Машина отъехала от меня на приличное расстояние, а потом резко затормозила и задним ходом медленно двинулась обратно. Сердце подпрыгнуло в груди, и внутри стало горячо от нахлынувшей радости.
– Это же не кажется? Возвращается? – восторженно прошептал я.
Поднявшись на ноги, я попытался успокоиться. Когда видавший виды уазик вновь поравнялся со мной, стекло медленно опустилось и сквозь узкую щель я увидел на водительском сидении женщину средних лет. Она смотрела на меня строго и недоверчиво. Она была в машине одна. Неудивительно, что я напугал её своими дикими криками.
– Что случилось? – сухо спросила она, кивнув в сторону моего авто.
– Заглохла! Умоляю вас, не уезжайте, не оставляйте меня здесь, иначе я погибну, – еле выговорил я, чувствуя, что язык не слушается от холода, – я хотел сократить путь до загородной базы. "Лесной рай", знаете такую? Но машина сломалась. Я очень замёрз, не чувствую ног. Помогите, пожалуйста! Довезите меня до города.
Женщина поправила съехавшие с носа круглые, старомодные очки в тёмной оправе и сказала:
– Увы, назад мне не проехать. Там, выше по дороге, со склона сошел снег. Меня едва не завалило. Теперь нужно ждать, когда техника расчистит дорогу.
– А вы куда едете? Может, тогда подкинете меня до базы? Я заплачу, сколько скажете! – попросил я, и голос мой прозвучал совсем безнадежно.
– Я еду домой, дальше не получится. Бензин заканчивается, а запасная канистра дома, – ответила женщина.
– Тогда, может, вы разрешите мне поехать с вами? – взмолился я, – клянусь, я не маньяк. Мне просто нужно согреться. Я ведь думал, что все, околею тут от холода…
Женщина сомневалась несколько секунд, а потом открыла дверь и неуверенно вылезла из машины, взяла меня под руку и помогла дойти до пассажирского сиденья. Почувствовав тепло нагретого салона, я блаженно улыбнулся, но вскоре мои пальцы начали отходить от холода, и я, сжав зубы, застонал от дикой боли. На лбу выступила испарина.
Женщина время от времени посматривала на меня, её взгляд по-прежнему был настороженным.
– Не растирай. И лучше держи руки подальше от печки, – строго сказала она.
Сняв с себя вязаный шарф, она положила его мне на руки.
– Просто обмотай им руки и держи их в покое.
Я закутал руки в ее шарф, влажный от растаявшего снега, и положил их на колени. Когда-то в детстве я лепил с друзьями ледяную горку и пришел домой, не чувствуя рук. Бабушка еле-еле стащила с меня заледеневшие варежки и точно так же обмотала мои кисти полотенцем, смоченным в прохладной воде. Помню, что боль была адская. Сейчас было не легче.
– Рассказывай, кто ты? – спросила женщина строго.
– Меня зовут Богдан. Работаю менеджером по продажам, – еле выговорил я, тяжело дыша, – Ехал встречать новый год с коллегами по фирме. Но машина сломалась, как назло.
Я ощущал себя, как на допросе и боялся лишний раз взглянуть на свою суровую спасительницу.

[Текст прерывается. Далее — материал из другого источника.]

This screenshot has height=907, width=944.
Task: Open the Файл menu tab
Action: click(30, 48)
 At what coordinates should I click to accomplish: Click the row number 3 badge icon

– А вас как зовут? – неуверенно спросил я.
– Офелия, ко мне на ты, – устало ответила она, не глядя в мою сторону.
– Офелия… Какое редкое имя. Необычное, – сказал я, снова сморщившись от боли, – никогда такого не слышал. Я думал, только в книгах такие имена бывают.

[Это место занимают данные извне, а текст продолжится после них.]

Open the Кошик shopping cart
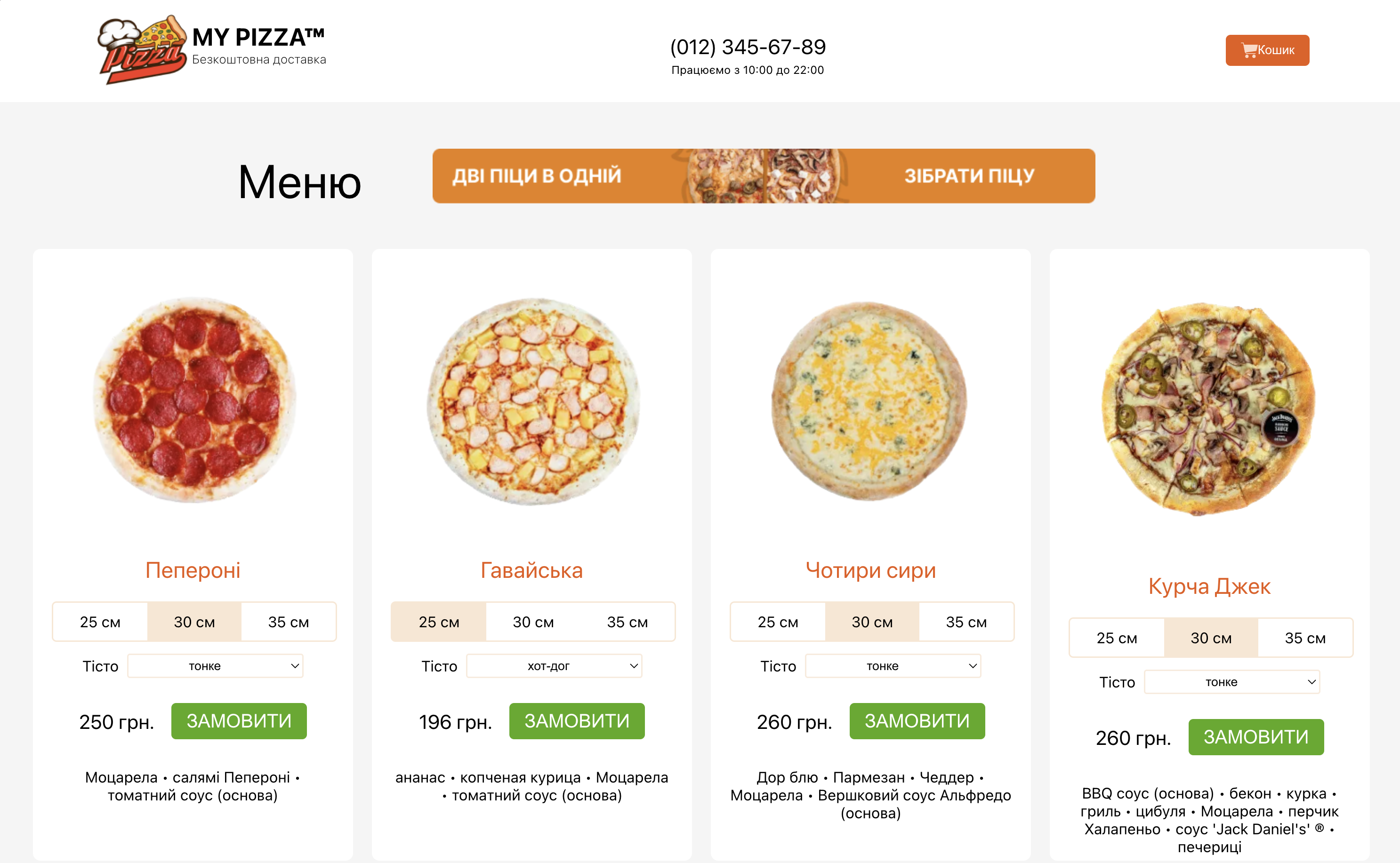Image resolution: width=1400 pixels, height=863 pixels. pyautogui.click(x=1266, y=50)
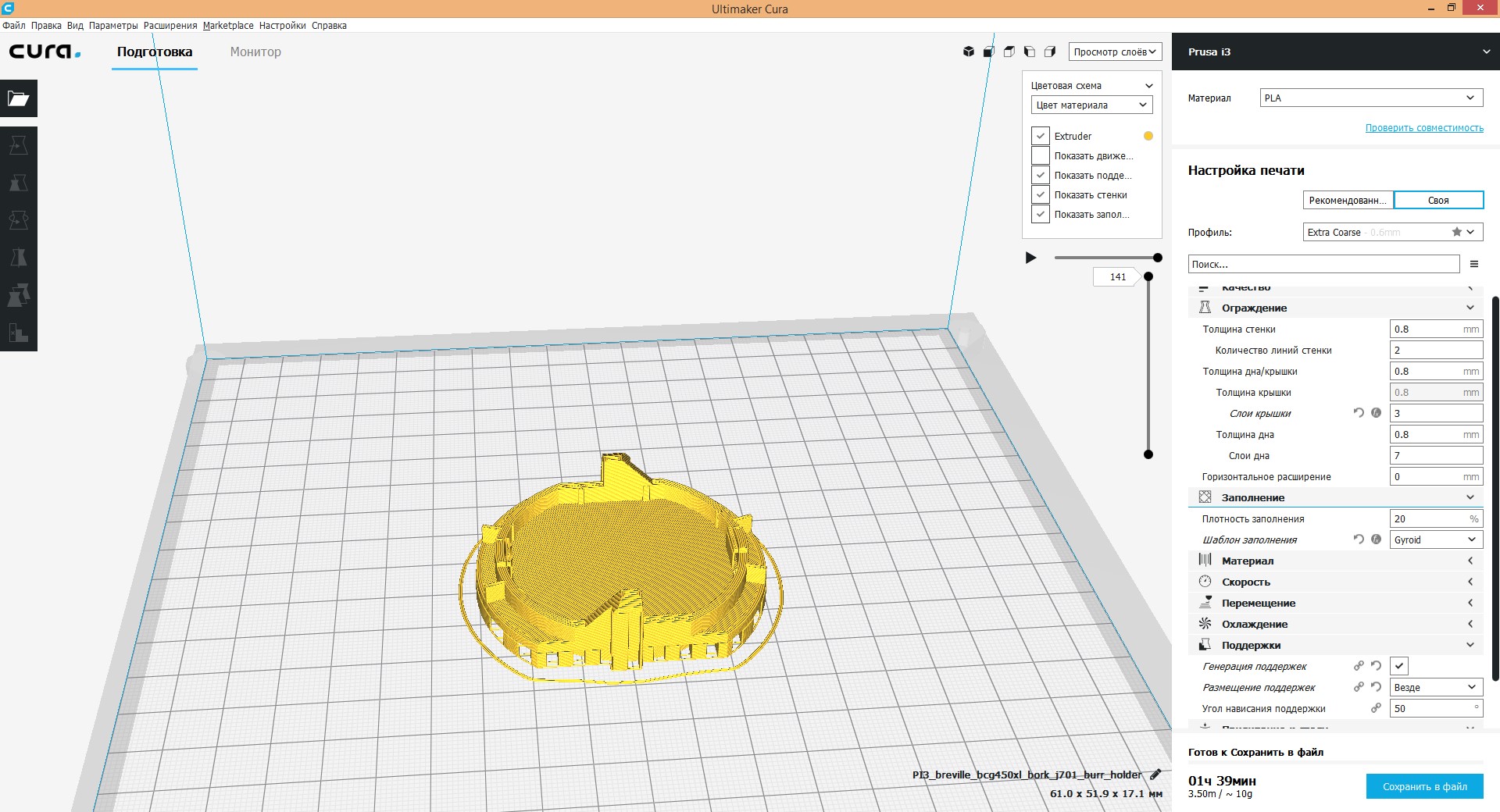Click the profile favorite star icon
1500x812 pixels.
click(x=1457, y=232)
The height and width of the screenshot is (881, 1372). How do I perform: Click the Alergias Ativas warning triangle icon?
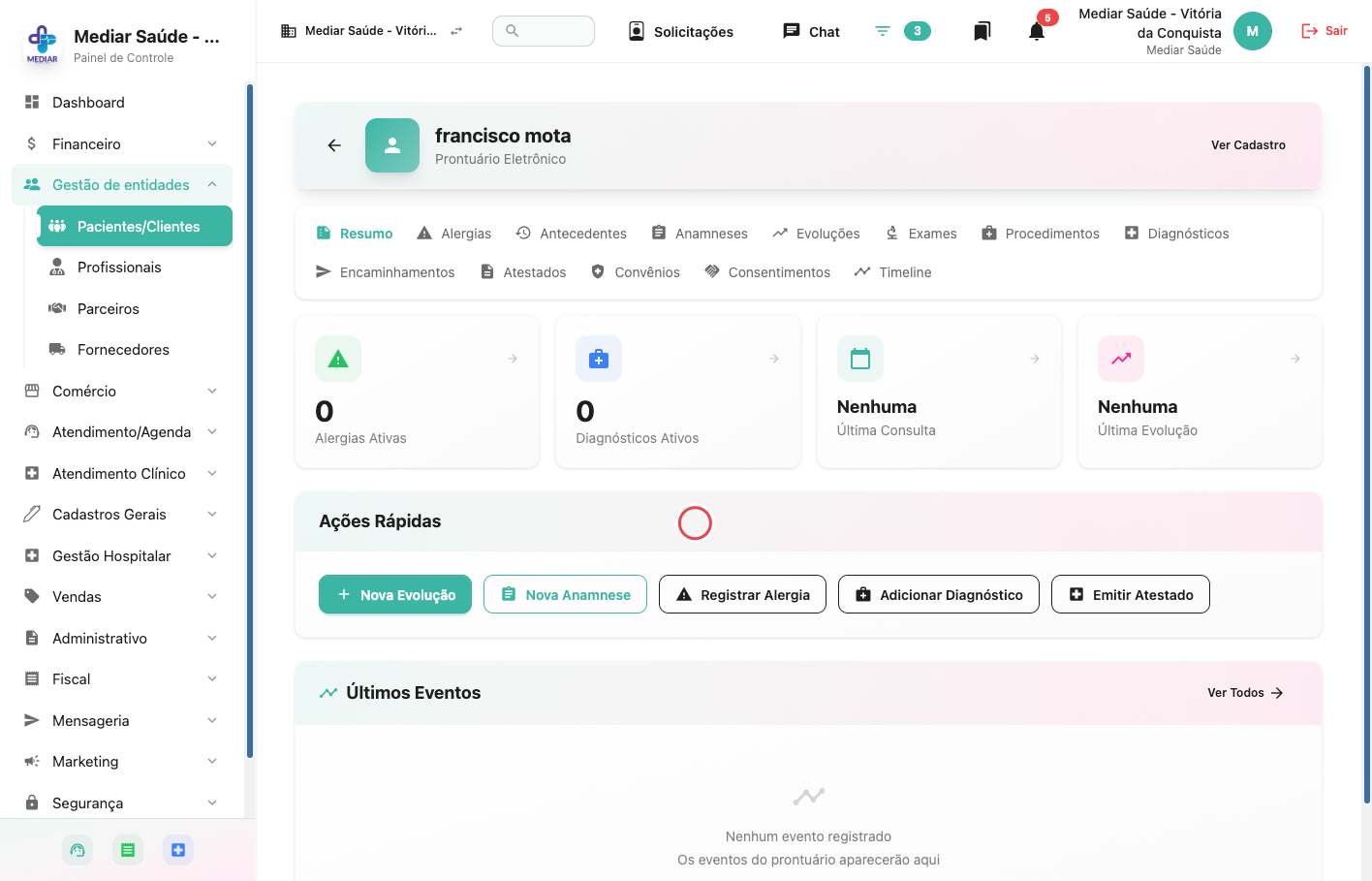[x=338, y=359]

– Отец был филологом. Любил Шекспира. Хорошо хоть, не Джульеттой и не Дездемоной назвал, и на том ему спасибо, – она иронично улыбнулась.
Я хмыкнул в ответ, не зная, прилично ли будет спросить у неё о том, где и с кем она живёт. Но вскоре машина свернула с дороги в лес и поехала по натоптанной, но сильно заснеженной колее, идущей прямо между деревьями. Я забеспокоился.
– А куда мы едем? – не в силах скрыть тревогу, спросил я.
– К моему дому.
По крыше машины скребли еловые ветви, дворники работали на полную мощность, пытаясь справиться со снегом. Ветер завывал между деревьями, раскачивая их из стороны в сторону. Зрелище за запотевшими окнами было жутковатым.
– Ты что живёшь в лесу? – удивлённо спросил я.
– Да, – ответила женщина так, как будто бы в этом не было ничего необычного.
Вновь поправив съехавшие с носа очки, она добавила:
– Я писатель, мне по душе одиночество. От людей я быстро устаю. А здесь их нет. Раньше я жила в городе, но когда умер отец, я без раздумий оставила свою квартиру и переехала сюда насовсем.
Я выждал паузу, пытаясь представить себе хоть на минуту эту уединенную, отшельническую жизнь.
– Смело! Я бы так не смог, – наконец, произнёс я, – Для меня очень важны люди. Как говорится, “человеку нужен человек”.
– Не всегда. Иногда человеку нужны лишь покой и тишина. По-крайней мере, пишущему.
Машина забуксовала в колее, минут пять Офелия сдавала назад и вновь жала на газ. Из-под колес в разные стороны летели снежные ошметки. Сердце мое стало тяжелым, как камень. Не хватало еще застрять здесь, в лесных дебрях. Тут нас точно никто не найдет.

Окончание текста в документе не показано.